------ Supplied records
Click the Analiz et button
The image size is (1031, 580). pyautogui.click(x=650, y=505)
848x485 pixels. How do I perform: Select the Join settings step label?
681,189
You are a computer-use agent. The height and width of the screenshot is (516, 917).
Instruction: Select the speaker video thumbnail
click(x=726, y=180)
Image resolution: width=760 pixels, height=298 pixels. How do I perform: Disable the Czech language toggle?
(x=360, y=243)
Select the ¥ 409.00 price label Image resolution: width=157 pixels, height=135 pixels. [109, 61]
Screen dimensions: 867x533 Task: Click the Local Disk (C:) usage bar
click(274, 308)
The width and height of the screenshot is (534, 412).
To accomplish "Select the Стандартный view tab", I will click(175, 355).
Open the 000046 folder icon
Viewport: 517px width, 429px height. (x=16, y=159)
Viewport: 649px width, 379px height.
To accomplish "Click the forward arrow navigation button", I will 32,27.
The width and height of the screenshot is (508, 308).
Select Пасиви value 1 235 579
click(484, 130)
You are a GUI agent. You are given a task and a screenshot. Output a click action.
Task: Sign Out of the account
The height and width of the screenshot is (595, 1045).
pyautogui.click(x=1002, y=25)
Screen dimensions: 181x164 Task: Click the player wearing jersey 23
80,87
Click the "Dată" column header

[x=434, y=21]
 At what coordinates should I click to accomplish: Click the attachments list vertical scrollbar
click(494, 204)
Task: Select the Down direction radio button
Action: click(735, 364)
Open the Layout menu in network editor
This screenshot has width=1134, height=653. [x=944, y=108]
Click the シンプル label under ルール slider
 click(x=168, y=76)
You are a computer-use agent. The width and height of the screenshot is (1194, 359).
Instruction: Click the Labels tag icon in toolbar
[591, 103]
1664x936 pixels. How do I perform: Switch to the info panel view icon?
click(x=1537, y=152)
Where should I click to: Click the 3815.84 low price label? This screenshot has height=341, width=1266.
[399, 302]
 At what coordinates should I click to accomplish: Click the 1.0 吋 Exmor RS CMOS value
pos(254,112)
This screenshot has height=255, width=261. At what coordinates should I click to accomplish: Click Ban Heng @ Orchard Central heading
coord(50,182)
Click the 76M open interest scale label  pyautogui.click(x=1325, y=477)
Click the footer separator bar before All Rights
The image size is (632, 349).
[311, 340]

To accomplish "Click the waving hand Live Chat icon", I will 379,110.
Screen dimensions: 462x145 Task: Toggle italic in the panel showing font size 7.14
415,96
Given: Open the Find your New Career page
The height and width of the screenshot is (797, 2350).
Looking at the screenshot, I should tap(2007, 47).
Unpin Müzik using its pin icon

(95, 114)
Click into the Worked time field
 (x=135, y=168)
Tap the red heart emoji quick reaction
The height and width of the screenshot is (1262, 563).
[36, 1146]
------------
| Given request |
Pick out each line of the records above that contains the word "perform" and copy it out in full.

| Task result |
848x485 pixels. How do I perform: Select the Join settings step label?
Image resolution: width=760 pixels, height=298 pixels. How do I perform: Disable the Czech language toggle?
1664x936 pixels. How do I perform: Switch to the info panel view icon?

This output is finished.